— Text shown —
━━━━━━

WASHINGTON - Textron's Bell has won the U.S. Army's competition to build the Future Long-Range Assault Aircraft, the service's largest helicopter procurement decision in 40 years.
The deal for the next-generation helicopter is worth up to $1.3 billion and is set to replace roughly 2,000 Black Hawk utility helicopters and around 1,200 Apache attack helicopters around 2030. FLRAA will not serve as a one-for-one replacement for existing aircraft, but it will take over the roles of the Black Hawk, long the workhorse of the Army for getting troops to and around the battlefield, and the Apache, focused on attack missions.
The service wants FLRAA to be capable of traveling roughly 2,440 nautical miles (or 2,810 miles) without refueling, but also to be agile enough to maneuver troops into dangerous hot spots.
The engineering and manufacturing development and low-rate production phase could be worth roughly $7 billion. If the "full complement" of aircraft are purchased across the entire life of the fleet, the program could be worth in the range of $70 billion to include potential foreign military sales, the Army's program executive officer for aviation, Maj. Gen. Rob Barrie, said during a Dec. 5 media roundtable.
Complicating the Army's vertical lift modernization efforts, the Army is planning to develop and field a Future Attack Reconnaissance Aircraft nearly along the same timeline to perform the scout mission. That duty was left vacant when the Army decided to retire its Kiowa Warrior helicopters in 2013. Since then, the Army has filled that gap with teams of Apache helicopters and Shadow unmanned aircraft systems.

━━━━━━

— Supplied information —
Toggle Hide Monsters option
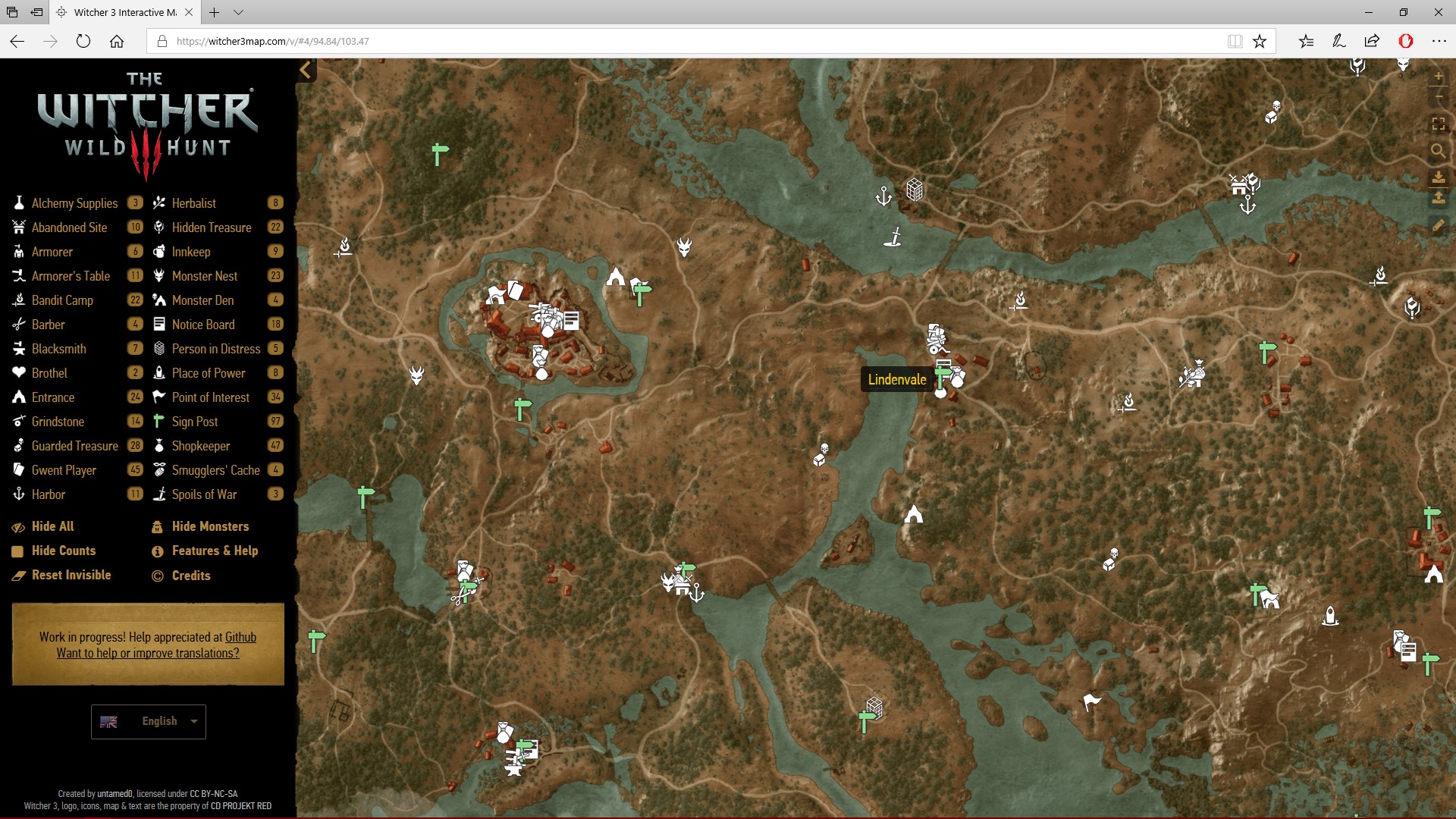The image size is (1456, 819). pos(210,526)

━━━━━━

— What you will do —
a) According to the article on the Army's Future Long-Range Assault Aircraft, in what year did the Army decide to retire its Kiowa Warrior helicopters?
b) Reproduce the passage of the article on the Army's Future Long-Range Assault Aircraft starting with "Complicating the Army's" and going on through "unmanned aircraft systems.".
c) Resume writing the article on the Army's Future Long-Range Assault Aircraft from the point where it stops.

— Outputs for the tasks —
a) 2013

b)
Complicating the Army's vertical lift modernization efforts, the Army is planning to develop and field a Future Attack Reconnaissance Aircraft nearly along the same timeline to perform the scout mission. That duty was left vacant when the Army decided to retire its Kiowa Warrior helicopters in 2013. Since then, the Army has filled that gap with teams of Apache helicopters and Shadow unmanned aircraft systems.

c)
The contract represents a milestone for the service as the Army hasn't procured two major helicopters since the 1980s and multiple efforts to buy other helicopters over the last several decades ended in failure. For instance, the service canceled the Boeing-Sikorsky RAH-66 Comanche helicopter program in 2004 after spending roughly $7 billion on its development.
The FLRAA competition pitted two aircraft head to head: Bell's V-280 Valor, a tiltrotor aircraft, and Sikorsky and Boeing's Defiant X, which features coaxial rotor blades. Both aircraft were designed to fit into the same footprint as a Black Hawk.
"This is our largest and most complex competitive procurement we have executed in the Army in the ... history of Army aviation," Barrie told Defense News earlier this year. "That system is going to be with us a long time; it goes without saying that we want to make sure everything is done correctly and in a disciplined manner."
In a Dec. 5 statement, Scott Donnelly, Textron's chief executive, said the company is "honored that the U.S. Army has selected the Bell V-280 Valor as its next-generation assault aircraft. We intend to honor that trust by building a truly remarkable and transformational weapon system to meet the Army's mission requirements."
The decision, which was expected earlier this year, was initially one of the most anticipated Army awards in 2022. While service acquisition chief Doug Bush told Defense News in October the award would come in weeks, he also noted an announcement would be "conditions-based."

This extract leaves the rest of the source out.